English medical practitioner

Dr. Mary Percy Jackson, OC, AOE (27 December 1904 – 6 May 2000) was an English medical practitioner in the Canadian province of Alberta based in Keg River and the Peace River Country for 45 years.

==Background==
Mary Evangeline Percy. was the eldest of four children. Her father, Thomas Arthur Percy, was a wool merchant and tailor in Dudley, England. Many of her family, including her mother Amy Jane Percy (née Chilton), were school teachers. Despite the family tradition of teaching, at the age of eleven she decided she wanted to be a medical doctor. No-one, including Mary herself, knows why she made this choice; her father suggested that she would have made an excellent lawyer because she argued so much. However, in 1915 women were not allowed to be lawyers.

===Education===
She graduated from the University of Birmingham in 1927 with degrees in surgery and medicine. She took the Queen's Prize for achieving the highest marks in her class. Over the next two years she served as a house physician at Birmingham General Hospital, casualty house physician in the children's hospital, and house surgeon in the maternity hospital.

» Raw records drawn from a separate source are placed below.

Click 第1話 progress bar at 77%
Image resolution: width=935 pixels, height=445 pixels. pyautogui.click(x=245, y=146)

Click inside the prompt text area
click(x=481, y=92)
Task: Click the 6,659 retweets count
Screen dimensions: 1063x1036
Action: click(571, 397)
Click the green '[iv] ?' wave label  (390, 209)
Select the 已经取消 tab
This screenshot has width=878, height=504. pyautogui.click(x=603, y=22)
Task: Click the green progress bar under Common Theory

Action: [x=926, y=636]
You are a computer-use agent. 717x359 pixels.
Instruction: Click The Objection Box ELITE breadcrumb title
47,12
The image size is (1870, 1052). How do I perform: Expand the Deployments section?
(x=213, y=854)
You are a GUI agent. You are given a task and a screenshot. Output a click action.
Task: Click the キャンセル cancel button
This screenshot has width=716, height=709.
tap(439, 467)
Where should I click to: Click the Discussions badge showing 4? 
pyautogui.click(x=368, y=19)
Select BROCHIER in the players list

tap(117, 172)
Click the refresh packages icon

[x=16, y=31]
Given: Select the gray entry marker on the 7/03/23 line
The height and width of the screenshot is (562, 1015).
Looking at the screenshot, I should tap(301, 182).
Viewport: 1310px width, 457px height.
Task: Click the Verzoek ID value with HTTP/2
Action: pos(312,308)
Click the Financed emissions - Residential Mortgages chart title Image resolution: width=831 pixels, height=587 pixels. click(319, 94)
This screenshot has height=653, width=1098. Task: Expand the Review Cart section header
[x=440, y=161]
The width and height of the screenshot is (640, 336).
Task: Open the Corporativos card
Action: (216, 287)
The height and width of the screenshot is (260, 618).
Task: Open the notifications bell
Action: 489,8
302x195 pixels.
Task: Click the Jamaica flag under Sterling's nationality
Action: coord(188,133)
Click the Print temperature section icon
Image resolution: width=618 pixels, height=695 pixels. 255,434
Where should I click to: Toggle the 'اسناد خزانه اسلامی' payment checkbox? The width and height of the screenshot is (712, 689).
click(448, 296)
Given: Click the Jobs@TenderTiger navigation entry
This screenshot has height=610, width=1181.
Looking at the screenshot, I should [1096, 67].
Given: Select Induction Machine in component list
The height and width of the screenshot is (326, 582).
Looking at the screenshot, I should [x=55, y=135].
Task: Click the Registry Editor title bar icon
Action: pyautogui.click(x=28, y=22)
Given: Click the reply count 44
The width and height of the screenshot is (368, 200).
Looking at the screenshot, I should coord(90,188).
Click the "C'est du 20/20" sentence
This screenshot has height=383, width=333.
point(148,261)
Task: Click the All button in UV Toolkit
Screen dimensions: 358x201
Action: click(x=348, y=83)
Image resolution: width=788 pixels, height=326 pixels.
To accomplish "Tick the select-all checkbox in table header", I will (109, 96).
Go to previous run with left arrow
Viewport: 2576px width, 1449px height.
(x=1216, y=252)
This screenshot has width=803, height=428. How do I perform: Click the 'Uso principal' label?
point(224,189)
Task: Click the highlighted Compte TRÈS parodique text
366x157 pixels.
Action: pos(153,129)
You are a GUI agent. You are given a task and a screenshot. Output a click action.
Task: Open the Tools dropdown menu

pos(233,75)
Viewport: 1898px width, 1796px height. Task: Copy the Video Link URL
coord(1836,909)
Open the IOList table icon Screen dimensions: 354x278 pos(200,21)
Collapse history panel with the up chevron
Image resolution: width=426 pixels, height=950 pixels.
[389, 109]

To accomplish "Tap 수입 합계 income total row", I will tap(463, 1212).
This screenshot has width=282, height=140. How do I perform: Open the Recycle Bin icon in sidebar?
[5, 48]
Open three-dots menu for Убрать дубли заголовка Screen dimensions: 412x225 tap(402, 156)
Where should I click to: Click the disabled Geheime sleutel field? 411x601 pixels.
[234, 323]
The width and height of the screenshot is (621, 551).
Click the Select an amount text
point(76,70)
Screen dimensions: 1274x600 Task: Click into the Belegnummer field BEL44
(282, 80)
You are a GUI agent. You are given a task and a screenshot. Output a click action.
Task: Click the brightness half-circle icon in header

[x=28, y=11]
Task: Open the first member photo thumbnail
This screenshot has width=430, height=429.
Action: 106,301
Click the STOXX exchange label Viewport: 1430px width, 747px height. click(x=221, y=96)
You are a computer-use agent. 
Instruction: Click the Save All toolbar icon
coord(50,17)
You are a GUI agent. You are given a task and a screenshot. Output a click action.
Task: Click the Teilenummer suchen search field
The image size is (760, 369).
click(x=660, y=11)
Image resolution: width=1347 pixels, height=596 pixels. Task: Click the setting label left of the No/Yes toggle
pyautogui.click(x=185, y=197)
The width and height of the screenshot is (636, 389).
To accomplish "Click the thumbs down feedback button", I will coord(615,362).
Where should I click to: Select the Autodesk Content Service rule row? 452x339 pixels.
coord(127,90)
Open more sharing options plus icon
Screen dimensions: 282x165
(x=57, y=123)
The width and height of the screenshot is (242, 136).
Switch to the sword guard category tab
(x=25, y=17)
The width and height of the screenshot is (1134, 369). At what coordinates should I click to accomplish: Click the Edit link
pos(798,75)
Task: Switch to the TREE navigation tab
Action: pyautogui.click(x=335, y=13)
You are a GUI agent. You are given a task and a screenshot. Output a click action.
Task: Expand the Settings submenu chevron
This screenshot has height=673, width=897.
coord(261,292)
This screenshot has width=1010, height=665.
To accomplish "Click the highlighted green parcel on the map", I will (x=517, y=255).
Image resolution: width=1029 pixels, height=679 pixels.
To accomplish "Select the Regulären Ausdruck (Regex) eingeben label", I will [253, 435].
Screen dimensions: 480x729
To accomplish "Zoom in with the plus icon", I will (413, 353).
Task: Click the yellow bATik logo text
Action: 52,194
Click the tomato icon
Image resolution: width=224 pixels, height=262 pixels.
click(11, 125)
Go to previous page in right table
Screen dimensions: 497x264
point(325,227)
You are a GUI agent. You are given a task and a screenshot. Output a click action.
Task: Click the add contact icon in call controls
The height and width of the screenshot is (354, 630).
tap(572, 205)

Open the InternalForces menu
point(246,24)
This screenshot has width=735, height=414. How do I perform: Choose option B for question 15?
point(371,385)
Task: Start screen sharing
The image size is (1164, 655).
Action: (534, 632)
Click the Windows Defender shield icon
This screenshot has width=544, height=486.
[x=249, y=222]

She wanted to work in obstetrics in Calcutta, India, a post that only came up every third year. As she graduated in "the wrong year", she had to find other work to fill in the time until she would be able to apply for the Calcutta job. A colleague drew her attention to a job advertisement in the British Medical Journal, seeking a female doctor to serve in Alberta, Canada:

23 February 1929.
Strong energetic Medical Women with post-graduate experience in Midwifery, wanted for country work in Western Canada, under the Provincial Government Department of Health. Apply in first instance to Dr. E.M. Johnstone, c/o Fellowship of the Maple Leaf, 13, Victoria Street, London, SW1.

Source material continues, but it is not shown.